The present invention provides an imaging system and method having a media stack component measuring system for identifying media characteristics. The imaging system includes a printer engine. A printer control system is in communication with the printer engine. A media holder is provided for holding a media stack including a plurality of sheets. A media stack component sensing system is provided which provides an output signal having a thickness component representative of sheet thickness of the sheets in the media stack.

Description

THE FIELD OF THE INVENTION
The present invention generally relates to imaging systems, and more particularly to an imaging system and network having a media stack component measuring system and method for identifying media stack characteristics.
BACKGROUND OF THE INVENTION
Generally, an image forming system or device is a device which produces or affixes an image to media. The image may represent text, numeric, graphic, photographic or similar data, or a combination of these. The media is most often in the form of paper sheets, transparency sheets, or photo sensitive sheets arranged in a stack within a supply or media holder (e.g., a paper tray) and are usually drawn for imaging from the media holder a single sheet at a time.
Known media supply sensors and indicators are used to notify an operator that there is a need for replenishing of the media supply. For example, one known mechanical indicator uses a simple lever mechanism to indicate the media level within the supply holder.
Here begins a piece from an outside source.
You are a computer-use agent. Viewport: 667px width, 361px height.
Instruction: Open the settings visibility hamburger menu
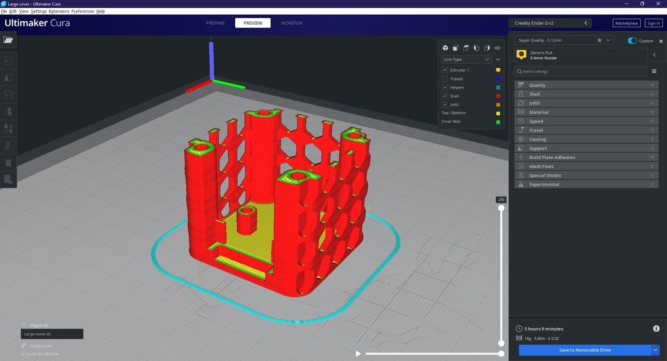(x=654, y=72)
Electro-mechanical and optical sensors have also been used to indicate a “paper out” condition to the print engine or print controller of the image forming device. These sensors or transducers have also been used to provide a rough approximation of the supply level to the print engine. Only rough approximations have been possible due to the diversity of media types and their inherent characteristics, such as cut paper tolerances, ragged edges, media type, manufacturing and cutting techniques, etc.
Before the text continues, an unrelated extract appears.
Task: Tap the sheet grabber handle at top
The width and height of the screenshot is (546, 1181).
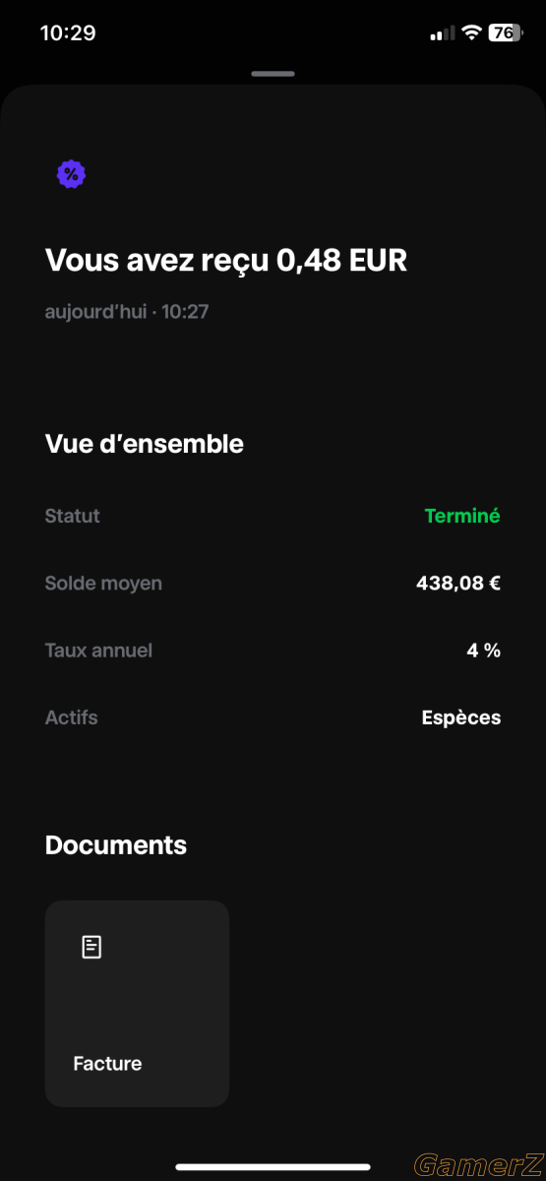Action: tap(273, 74)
Increased abilities of image forming devices to print various quality and specialty images sometimes require that the printing process be tuned to specific media types. Most often, and especially in network printing environments, a user will elect to manually feed the specialized media as opposed to printing from the regular supply tray. This is caused by the fact that there is no known way of insuring that the proper media is present in sufficient quantities in the supply tray. Image forming devices often assume that a specific media is being used when in fact it is not, resulting in an inferior product. Often printing parameters such as toner/ink concentrations, paths speed, fuser temperature and drive torks are altered to optimize printing of specialized images. Hence, using the wrong media can produce inferior results and even damage the image forming device.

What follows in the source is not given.